Effect of treatments on soil carbon, fine roots, and litter

Soil carbon (up to a depth of 15 cm) was different among treatment sites when expressed as % content, however not when expressed as g C m-2, due to the different soil bulk densities of the sites (p = 0.03; Table 2 and S1 Table). Fine root biomass was similar at the FIREFs site compared to the CTRLFs site (583 and 517 g C m-2 respectively), but was reduced by 60–70% (to 143 g C m-2 at the HARVNO_RIP and 191 g C m-2 at the HARVRIP site) two years after the harvest. The litter layer was reduced at all treatment sites compared to the CTRLFs site, ranging from -40% in the FIREFs (p < 0.008) and HARVNO_RIP sites to –80% in the HARVRIP site (p < 0.001; Table 2 and S1 Table).
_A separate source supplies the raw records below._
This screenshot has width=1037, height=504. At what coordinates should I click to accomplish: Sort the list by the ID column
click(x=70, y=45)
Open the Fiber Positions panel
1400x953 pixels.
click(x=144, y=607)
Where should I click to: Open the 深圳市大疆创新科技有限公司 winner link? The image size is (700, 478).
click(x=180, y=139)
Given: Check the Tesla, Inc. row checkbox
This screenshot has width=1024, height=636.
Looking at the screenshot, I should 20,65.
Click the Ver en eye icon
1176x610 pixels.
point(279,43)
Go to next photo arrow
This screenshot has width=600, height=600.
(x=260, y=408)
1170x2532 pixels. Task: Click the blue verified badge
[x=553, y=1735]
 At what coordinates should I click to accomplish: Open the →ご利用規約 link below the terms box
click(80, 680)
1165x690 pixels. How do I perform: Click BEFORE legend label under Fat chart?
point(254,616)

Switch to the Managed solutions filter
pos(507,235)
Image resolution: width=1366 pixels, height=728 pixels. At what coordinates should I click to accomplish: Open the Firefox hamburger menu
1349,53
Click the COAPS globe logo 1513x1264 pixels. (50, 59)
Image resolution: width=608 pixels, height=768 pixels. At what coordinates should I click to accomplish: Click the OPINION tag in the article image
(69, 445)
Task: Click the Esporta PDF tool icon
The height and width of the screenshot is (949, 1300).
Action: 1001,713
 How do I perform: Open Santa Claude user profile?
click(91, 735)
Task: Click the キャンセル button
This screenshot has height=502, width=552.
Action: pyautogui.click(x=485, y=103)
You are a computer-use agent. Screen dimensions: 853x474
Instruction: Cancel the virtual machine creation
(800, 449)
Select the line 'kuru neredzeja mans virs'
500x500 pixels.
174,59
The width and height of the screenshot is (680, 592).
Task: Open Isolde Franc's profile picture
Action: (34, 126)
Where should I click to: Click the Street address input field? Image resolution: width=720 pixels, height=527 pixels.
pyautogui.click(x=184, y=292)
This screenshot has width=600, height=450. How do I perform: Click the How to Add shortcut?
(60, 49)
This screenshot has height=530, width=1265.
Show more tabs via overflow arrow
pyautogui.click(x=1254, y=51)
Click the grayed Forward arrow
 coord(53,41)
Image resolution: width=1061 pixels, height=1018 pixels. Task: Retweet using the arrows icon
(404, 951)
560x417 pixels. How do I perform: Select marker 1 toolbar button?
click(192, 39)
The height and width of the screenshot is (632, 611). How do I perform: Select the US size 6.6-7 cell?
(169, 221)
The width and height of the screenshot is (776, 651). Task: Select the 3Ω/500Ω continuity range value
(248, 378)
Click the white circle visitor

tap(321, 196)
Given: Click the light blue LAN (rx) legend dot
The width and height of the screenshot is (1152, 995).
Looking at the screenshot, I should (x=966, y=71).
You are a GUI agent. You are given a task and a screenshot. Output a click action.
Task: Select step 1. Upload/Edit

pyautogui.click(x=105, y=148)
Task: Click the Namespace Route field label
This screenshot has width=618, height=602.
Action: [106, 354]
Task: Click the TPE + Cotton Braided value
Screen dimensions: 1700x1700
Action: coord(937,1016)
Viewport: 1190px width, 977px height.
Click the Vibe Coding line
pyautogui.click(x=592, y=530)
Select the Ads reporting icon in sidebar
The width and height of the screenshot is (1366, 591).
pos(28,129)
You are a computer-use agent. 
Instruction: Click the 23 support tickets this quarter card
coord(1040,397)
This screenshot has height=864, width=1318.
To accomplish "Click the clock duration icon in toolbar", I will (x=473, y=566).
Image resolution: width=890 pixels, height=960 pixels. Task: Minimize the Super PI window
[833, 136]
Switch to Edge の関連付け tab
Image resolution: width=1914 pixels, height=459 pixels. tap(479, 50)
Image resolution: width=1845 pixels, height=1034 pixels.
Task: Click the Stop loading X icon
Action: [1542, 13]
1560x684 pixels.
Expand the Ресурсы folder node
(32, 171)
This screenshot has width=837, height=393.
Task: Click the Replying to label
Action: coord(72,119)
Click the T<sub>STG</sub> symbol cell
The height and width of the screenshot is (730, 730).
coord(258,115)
If we consider carbon stored as mineral soil, fine roots, and litter layer, three years after the second fire (initial 2002, re-burn in 2009, Fig 1), the FIREFs site had 19% less carbon than the CTRLFs site, and two years after the clear-cut the HARV site had 26% less carbon than the CTRLFs site.

Effects of treatments on forest biomass and tree growth

Pre-treatment biomass and tree density did not differ significantly among sites (p >0.05; Table 1 and S1 Table, Fig 6a). All treatments mostly removed or killed small diameter trees (DBH < 30 cm, Fig 6b)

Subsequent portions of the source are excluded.